Combat did come months after the Mosquito Bowl. The book chronicles the 82-day nightmare of Okinawa, when many of the players from the game and their fellow servicemembers would find themselves tested in unimaginable ways.

“I was shocked at how horrifying it was,” Bissinger says. “Combat is relentless, obviously dangerous. It never leaves you.” He adds that it was “beyond imagination to address what the men went through. They were willing to sacrifice, willing to die for their country.”

The book also contrasts the opposing military commanders on Okinawa – American general Simon B Buckner Jr and Japanese general Mitsuru Ushijima.

Buckner was “a good man, great patriot, spent his life in the military”, Bissinger says, but adds, “He had no combat experience. He was a compromise choice. There was constant infighting between the Marines, Navy and Army.” Ushijima, meanwhile, used “very meticulous preparation” for the battle.

And yet, Bissinger notes, “the only goal of the Japanese at that point … was to kill as many Americans as possible in the vain, frankly ridiculous hope [the US] would come to the negotiating table. Japan was horribly deluded. They were deluded throughout the war. I think it was criminal delusion. So many men died – not just Americans but Chinese, people from Thailand, Singapore, Vietnam. [Japan] refused to quit until the bomb dropped and the entry of Russia in the [Pacific] war.”

Asked about any similarities between arguably his best-known work, Friday Night Lights, and his latest, Bissinger notes, “One commonality is that I never thought of Friday Night Lights as a football book. It’s about the social implications of football in small towns in America. The Mosquito Bowl, to me, is not a football book, but about the influence of football in the military.”

Although unsure on exactly how he came across the story of the Mosquito Bowl, he speculates that it might have been while working with Caitlin Jenner on a memoir about her veteran father, who served at D-Day and helped liberate Buchenwald.

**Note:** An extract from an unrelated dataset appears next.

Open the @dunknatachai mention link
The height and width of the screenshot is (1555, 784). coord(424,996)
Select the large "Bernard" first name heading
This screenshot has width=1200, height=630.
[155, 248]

“I was struck,” Bissinger says, “by the patriotism of Caitlin’s dad. The power of their relationship kind of got me started researching, just for the hell of it, sports and football.”

What resulted was a five-year process of research and writing that even helped the author learn about his own veteran father, Harry G Bissinger. Although the elder Bissinger died in 2001, there were some surprising discoveries about his military service. He, too, was in the Marine Corps with the 4th Marine Regiment, serving on Guadalcanal during the Mosquito Bowl, and then on Okinawa.

“He did not talk about it,” Bissinger says. “It was too painful. He moved on with his life.”

Yet, he added, “It blew my mind, the possibilities. He might have been at the game. He liked to drink … he loved gambling, he liked football.”

So did many other Marines on Guadalcanal in late 1944. The island had been captured from the Japanese earlier in the war. Now it was being used for training. Morale was low as the men contemplated where the war would take them in the coming year, and whether they would survive.

To lift the men’s spirits, the brass OK’d a football game between the 4th and the 29th. The regiments had long debated which would prevail if they ever met on the football field. Now they would finally have an opportunity to settle things. There were goalposts, a regulation-size field, game programs, over a thousand spectators and even a radio broadcast on the Marine Corps network.

When asked what it felt like to come across an actual program from the game, Bissinger says, “That was exciting. It was not that hard to find some of them online.” He added, “It was just cool to see an actual program from a football game on Guadalcanal.”

The author is haunted, however, by what happened to the players who lost their lives mere months after the game, on Okinawa.

“Writing about the men who died was painful and hard,” Bissinger says. “I think about these men a lot. There was no joy in writing about them, but tremendous sadness. They had all their lives ahead of them. They should have had opportunities, whether to be married, divorced, have kids, have a great job, have a job they didn’t like. All the experiences of life were snuffed out because of war.”